> INPUT RECORDS
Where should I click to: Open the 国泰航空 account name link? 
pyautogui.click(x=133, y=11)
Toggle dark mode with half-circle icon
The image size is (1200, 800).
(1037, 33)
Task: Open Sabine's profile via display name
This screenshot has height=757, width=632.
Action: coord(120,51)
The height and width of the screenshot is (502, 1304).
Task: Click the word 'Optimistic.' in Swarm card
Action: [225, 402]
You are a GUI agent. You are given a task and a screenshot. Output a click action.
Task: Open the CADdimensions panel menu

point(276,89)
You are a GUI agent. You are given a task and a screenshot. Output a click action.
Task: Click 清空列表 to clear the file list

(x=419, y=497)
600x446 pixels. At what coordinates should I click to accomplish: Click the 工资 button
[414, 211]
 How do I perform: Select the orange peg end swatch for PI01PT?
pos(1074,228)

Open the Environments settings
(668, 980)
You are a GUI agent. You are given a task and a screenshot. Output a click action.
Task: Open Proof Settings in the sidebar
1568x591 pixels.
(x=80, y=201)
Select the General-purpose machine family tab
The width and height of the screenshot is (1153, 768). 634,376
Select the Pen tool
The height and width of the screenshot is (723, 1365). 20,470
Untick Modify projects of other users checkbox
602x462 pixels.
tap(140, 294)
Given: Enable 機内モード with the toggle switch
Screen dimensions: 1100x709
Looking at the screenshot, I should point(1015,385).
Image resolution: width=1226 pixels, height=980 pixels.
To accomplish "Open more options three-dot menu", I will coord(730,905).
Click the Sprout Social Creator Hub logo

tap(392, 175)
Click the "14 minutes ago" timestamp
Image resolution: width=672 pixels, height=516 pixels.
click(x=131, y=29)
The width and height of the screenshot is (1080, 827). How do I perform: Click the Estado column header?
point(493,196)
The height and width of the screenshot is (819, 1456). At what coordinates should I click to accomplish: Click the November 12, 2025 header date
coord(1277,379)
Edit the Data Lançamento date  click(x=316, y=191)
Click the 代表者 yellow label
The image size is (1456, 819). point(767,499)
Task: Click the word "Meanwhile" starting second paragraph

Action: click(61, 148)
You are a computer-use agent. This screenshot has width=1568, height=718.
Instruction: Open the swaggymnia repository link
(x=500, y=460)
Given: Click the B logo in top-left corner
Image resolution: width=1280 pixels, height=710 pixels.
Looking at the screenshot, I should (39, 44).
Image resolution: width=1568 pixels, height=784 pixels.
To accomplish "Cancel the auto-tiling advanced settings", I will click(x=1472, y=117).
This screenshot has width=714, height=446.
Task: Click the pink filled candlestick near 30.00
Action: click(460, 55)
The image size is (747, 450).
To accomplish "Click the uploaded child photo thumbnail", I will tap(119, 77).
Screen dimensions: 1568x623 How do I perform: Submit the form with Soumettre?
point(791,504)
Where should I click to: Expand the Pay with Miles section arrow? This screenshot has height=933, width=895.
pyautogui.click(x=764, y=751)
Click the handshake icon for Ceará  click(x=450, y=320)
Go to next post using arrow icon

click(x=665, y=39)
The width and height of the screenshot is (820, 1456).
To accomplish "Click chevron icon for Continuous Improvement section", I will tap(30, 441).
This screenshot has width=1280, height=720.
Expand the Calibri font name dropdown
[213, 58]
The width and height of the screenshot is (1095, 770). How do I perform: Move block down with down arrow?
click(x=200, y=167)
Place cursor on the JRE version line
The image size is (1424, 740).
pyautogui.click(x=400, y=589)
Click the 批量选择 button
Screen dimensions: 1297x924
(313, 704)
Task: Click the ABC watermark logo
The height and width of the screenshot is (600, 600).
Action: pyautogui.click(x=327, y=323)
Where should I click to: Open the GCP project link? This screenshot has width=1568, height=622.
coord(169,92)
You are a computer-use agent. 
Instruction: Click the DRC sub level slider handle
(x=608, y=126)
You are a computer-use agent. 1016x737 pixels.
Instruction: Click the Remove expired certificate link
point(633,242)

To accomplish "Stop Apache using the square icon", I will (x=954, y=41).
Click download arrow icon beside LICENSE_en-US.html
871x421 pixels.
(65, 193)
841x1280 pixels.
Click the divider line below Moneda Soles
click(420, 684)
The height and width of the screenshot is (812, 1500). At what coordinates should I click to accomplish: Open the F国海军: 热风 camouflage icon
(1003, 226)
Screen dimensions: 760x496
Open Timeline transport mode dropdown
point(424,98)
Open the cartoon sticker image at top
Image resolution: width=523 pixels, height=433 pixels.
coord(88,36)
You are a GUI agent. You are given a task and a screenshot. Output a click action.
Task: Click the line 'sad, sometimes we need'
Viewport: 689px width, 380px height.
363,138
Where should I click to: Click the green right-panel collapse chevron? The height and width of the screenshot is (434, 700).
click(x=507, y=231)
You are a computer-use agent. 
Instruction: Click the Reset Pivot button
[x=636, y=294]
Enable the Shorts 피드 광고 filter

> WORK INSTRUCTIONS
Each record shown above must be reproduced exactly.

> RESPONSE BOX
Where should I click to: Open the 国泰航空 account name link? 
pyautogui.click(x=133, y=11)
Toggle dark mode with half-circle icon
The image size is (1200, 800).
(1037, 33)
Task: Open Sabine's profile via display name
This screenshot has height=757, width=632.
Action: coord(120,51)
The height and width of the screenshot is (502, 1304).
Task: Click the word 'Optimistic.' in Swarm card
Action: [225, 402]
You are a GUI agent. You are given a task and a screenshot. Output a click action.
Task: Open the CADdimensions panel menu

point(276,89)
You are a GUI agent. You are given a task and a screenshot. Output a click action.
Task: Click 清空列表 to clear the file list

(x=419, y=497)
600x446 pixels. At what coordinates should I click to accomplish: Click the 工资 button
[414, 211]
 How do I perform: Select the orange peg end swatch for PI01PT?
pos(1074,228)

Open the Environments settings
(668, 980)
You are a GUI agent. You are given a task and a screenshot. Output a click action.
Task: Open Proof Settings in the sidebar
1568x591 pixels.
(x=80, y=201)
Select the General-purpose machine family tab
The width and height of the screenshot is (1153, 768). 634,376
Select the Pen tool
The height and width of the screenshot is (723, 1365). 20,470
Untick Modify projects of other users checkbox
602x462 pixels.
tap(140, 294)
Given: Enable 機内モード with the toggle switch
Screen dimensions: 1100x709
Looking at the screenshot, I should point(1015,385).
Image resolution: width=1226 pixels, height=980 pixels.
To accomplish "Open more options three-dot menu", I will coord(730,905).
Click the Sprout Social Creator Hub logo

tap(392, 175)
Click the "14 minutes ago" timestamp
Image resolution: width=672 pixels, height=516 pixels.
click(x=131, y=29)
The width and height of the screenshot is (1080, 827). How do I perform: Click the Estado column header?
point(493,196)
The height and width of the screenshot is (819, 1456). At what coordinates should I click to accomplish: Click the November 12, 2025 header date
coord(1277,379)
Edit the Data Lançamento date  click(x=316, y=191)
Click the 代表者 yellow label
The image size is (1456, 819). point(767,499)
Task: Click the word "Meanwhile" starting second paragraph

Action: click(61, 148)
You are a computer-use agent. This screenshot has width=1568, height=718.
Instruction: Open the swaggymnia repository link
(x=500, y=460)
Given: Click the B logo in top-left corner
Image resolution: width=1280 pixels, height=710 pixels.
Looking at the screenshot, I should (39, 44).
Image resolution: width=1568 pixels, height=784 pixels.
To accomplish "Cancel the auto-tiling advanced settings", I will click(x=1472, y=117).
This screenshot has width=714, height=446.
Task: Click the pink filled candlestick near 30.00
Action: click(460, 55)
The image size is (747, 450).
To accomplish "Click the uploaded child photo thumbnail", I will tap(119, 77).
Screen dimensions: 1568x623 How do I perform: Submit the form with Soumettre?
point(791,504)
Where should I click to: Expand the Pay with Miles section arrow? This screenshot has height=933, width=895.
pyautogui.click(x=764, y=751)
Click the handshake icon for Ceará  click(x=450, y=320)
Go to next post using arrow icon

click(x=665, y=39)
The width and height of the screenshot is (820, 1456).
To accomplish "Click chevron icon for Continuous Improvement section", I will tap(30, 441).
This screenshot has width=1280, height=720.
Expand the Calibri font name dropdown
[213, 58]
The width and height of the screenshot is (1095, 770). How do I perform: Move block down with down arrow?
click(x=200, y=167)
Place cursor on the JRE version line
The image size is (1424, 740).
pyautogui.click(x=400, y=589)
Click the 批量选择 button
Screen dimensions: 1297x924
(313, 704)
Task: Click the ABC watermark logo
The height and width of the screenshot is (600, 600).
Action: pyautogui.click(x=327, y=323)
Where should I click to: Open the GCP project link? This screenshot has width=1568, height=622.
coord(169,92)
You are a computer-use agent. 
Instruction: Click the DRC sub level slider handle
(x=608, y=126)
You are a computer-use agent. 1016x737 pixels.
Instruction: Click the Remove expired certificate link
point(633,242)

To accomplish "Stop Apache using the square icon", I will (x=954, y=41).
Click download arrow icon beside LICENSE_en-US.html
871x421 pixels.
(65, 193)
841x1280 pixels.
Click the divider line below Moneda Soles
click(420, 684)
The height and width of the screenshot is (812, 1500). At what coordinates should I click to accomplish: Open the F国海军: 热风 camouflage icon
(1003, 226)
Screen dimensions: 760x496
Open Timeline transport mode dropdown
point(424,98)
Open the cartoon sticker image at top
Image resolution: width=523 pixels, height=433 pixels.
coord(88,36)
You are a GUI agent. You are given a task and a screenshot. Output a click action.
Task: Click the line 'sad, sometimes we need'
Viewport: 689px width, 380px height.
363,138
Where should I click to: Click the green right-panel collapse chevron? The height and width of the screenshot is (434, 700).
click(x=507, y=231)
You are a computer-use agent. 
Instruction: Click the Reset Pivot button
[x=636, y=294]
Enable the Shorts 피드 광고 filter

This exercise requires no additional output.